Find out if matrix is positive definite with numpy
You could try computing Cholesky decomposition (numpy.linalg.cholesky
). This will raise LinAlgError
if the matrix is not positive definite.
You can also check if all the eigenvalues of matrix are positive, if so the matrix is positive definite:
import numpy as np
def is_pos_def(x):
return np.all(np.linalg.eigvals(x) > 0)
There seems to be a small confusion in all of the answers above (at least concerning the question).
For real matrices, the tests for positive eigenvalues and positive-leading terms in np.linalg.cholesky only applies if the matrix is symmetric. So first one needs to test if the matrix is symmetric and then apply one of those methods (positive eigenvalues or Cholesky decomposition).
For example:
import numpy as np
#A nonsymmetric matrix
A = np.array([[9,7],[6,14]])
#check that all eigenvalues are positive:
np.all(np.linalg.eigvals(A) > 0)
#take a 'Cholesky' decomposition:
chol_A = np.linalg.cholesky(A)
The matrix A is not symmetric, but the eigenvalues are positive and Numpy returns a Cholesky decomposition that is wrong.
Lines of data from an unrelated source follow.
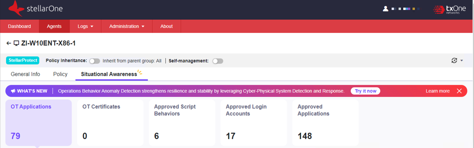
Task: Click the stellarOne logo icon
Action: 16,9
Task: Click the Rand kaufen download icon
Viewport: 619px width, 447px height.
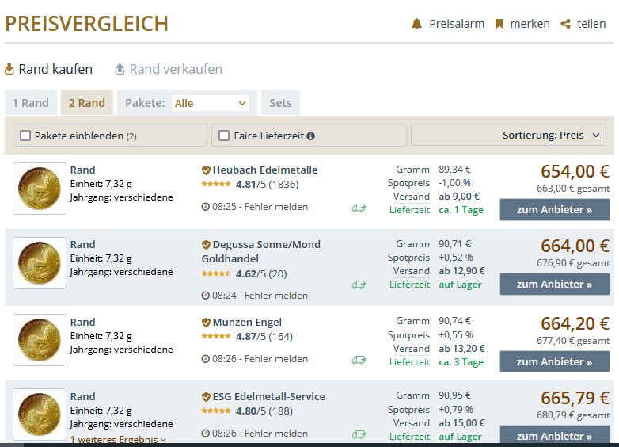Action: [9, 69]
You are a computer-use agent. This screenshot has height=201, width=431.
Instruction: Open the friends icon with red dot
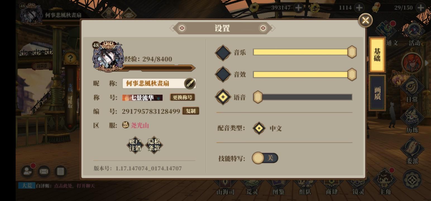[x=28, y=171]
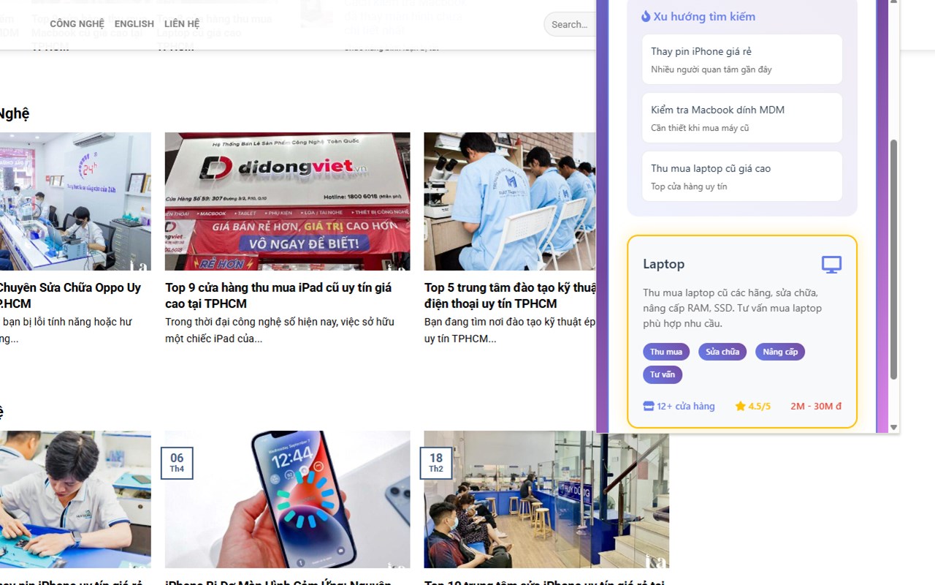Select trending search Thay pin iPhone giá rẻ
Viewport: 935px width, 585px height.
click(742, 59)
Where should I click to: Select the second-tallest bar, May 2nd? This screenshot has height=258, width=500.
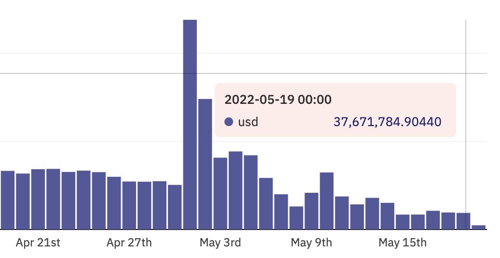coord(205,164)
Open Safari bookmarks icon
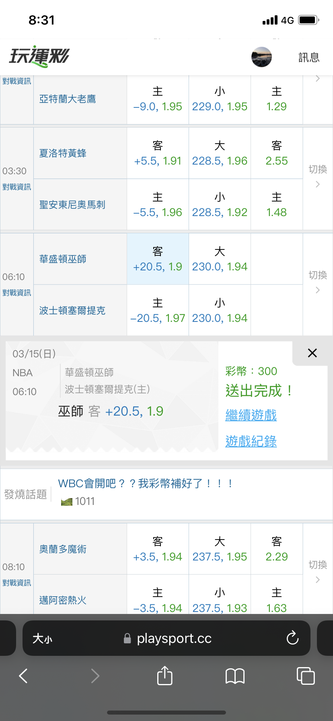Image resolution: width=333 pixels, height=721 pixels. pyautogui.click(x=235, y=676)
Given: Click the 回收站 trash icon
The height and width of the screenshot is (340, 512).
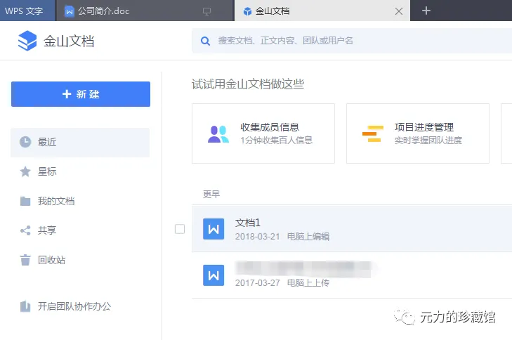Looking at the screenshot, I should pyautogui.click(x=25, y=260).
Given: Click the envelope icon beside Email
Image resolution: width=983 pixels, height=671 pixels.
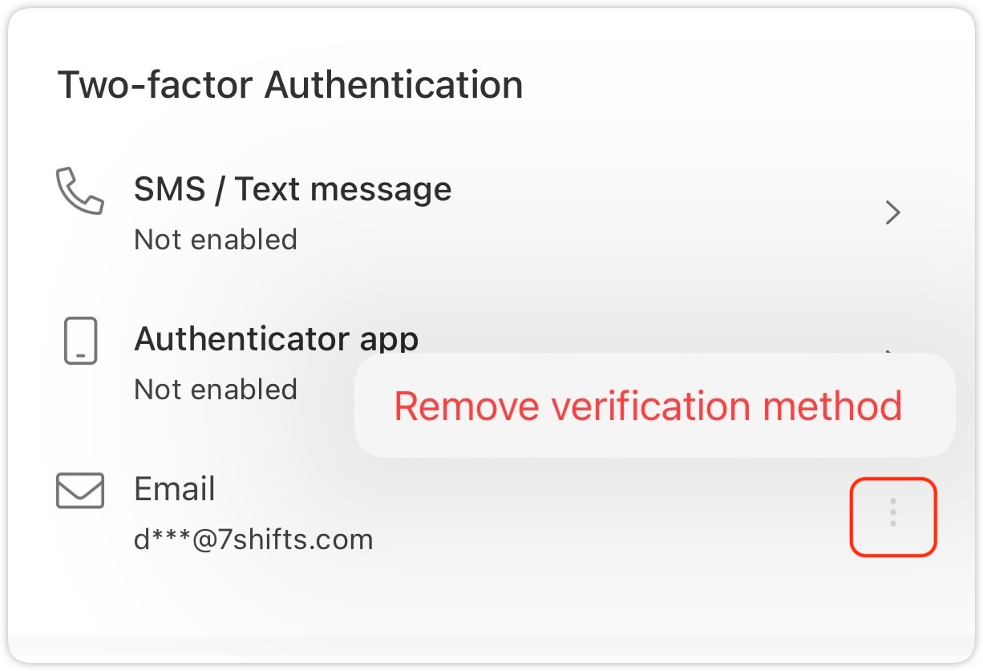Looking at the screenshot, I should [80, 491].
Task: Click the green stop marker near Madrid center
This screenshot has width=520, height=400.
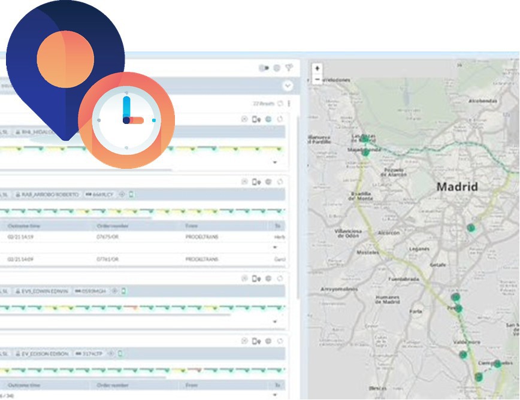Action: click(471, 228)
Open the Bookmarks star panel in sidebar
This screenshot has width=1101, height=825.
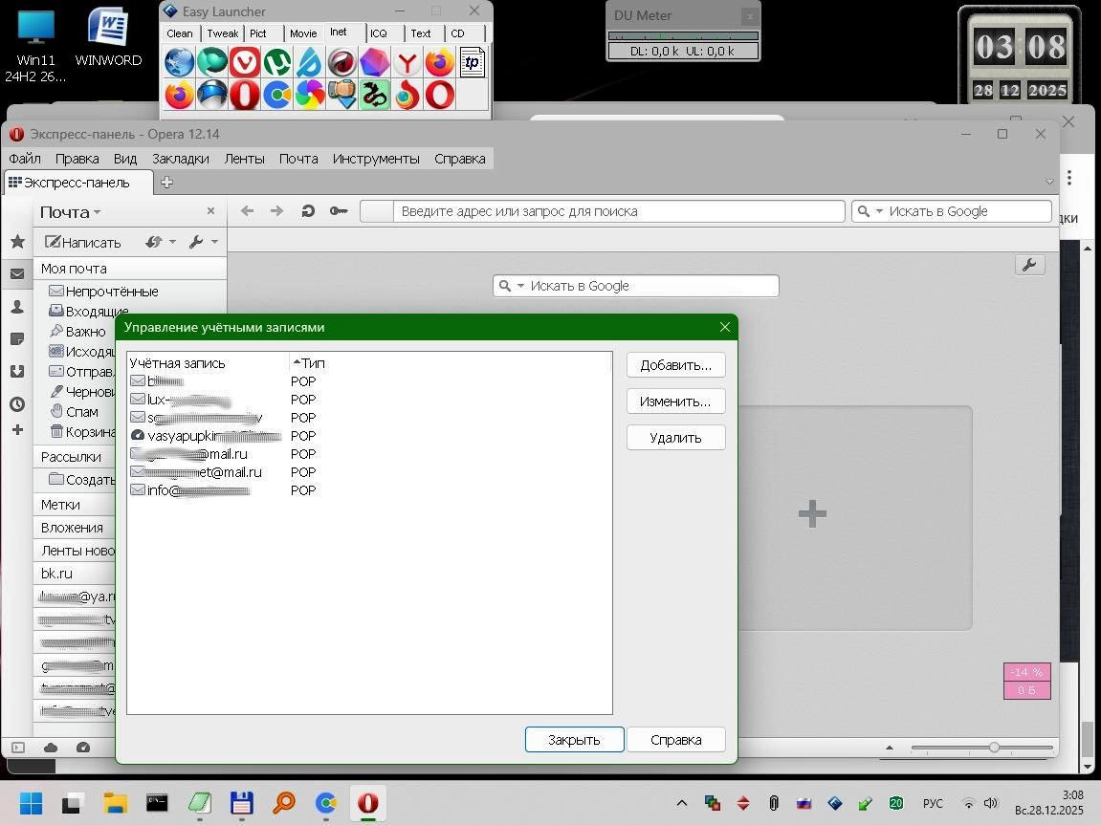pyautogui.click(x=17, y=242)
You can check that:
chol_A.dot(chol_A.T)
is different than A.
You can also check that all the python functions above would test positive for 'positive-definiteness'. This could potentially be a serious problem if you were trying to use the Cholesky decomposition to compute the inverse, since:
>np.linalg.inv(A)
array([[ 0.16666667, -0.08333333],
[-0.07142857, 0.10714286]])
>np.linalg.inv(chol_A.T).dot(np.linalg.inv(chol_A))
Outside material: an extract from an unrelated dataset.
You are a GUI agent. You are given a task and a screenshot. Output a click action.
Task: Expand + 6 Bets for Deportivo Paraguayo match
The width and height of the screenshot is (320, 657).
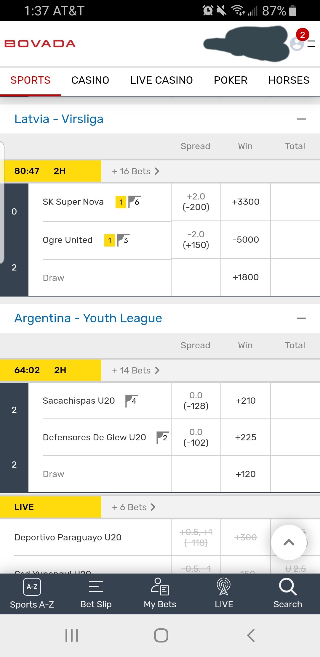(133, 507)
array([[ 0.15555556, -0.06666667],
[-0.06666667, 0.1 ]])
are different.
In summary, I would suggest adding a line to any of the functions above to check if the matrix is symmetric, for example:
def is_pos_def(A):
if np.array_equal(A, A.T):
try:
np.linalg.cholesky(A)
return True
except np.linalg.LinAlgError:
return False
else:
return False
You may want to replace np.array_equal(A, A.T) in the function above for np.allclose(A, A.T) to avoid differences that are due to floating point errors.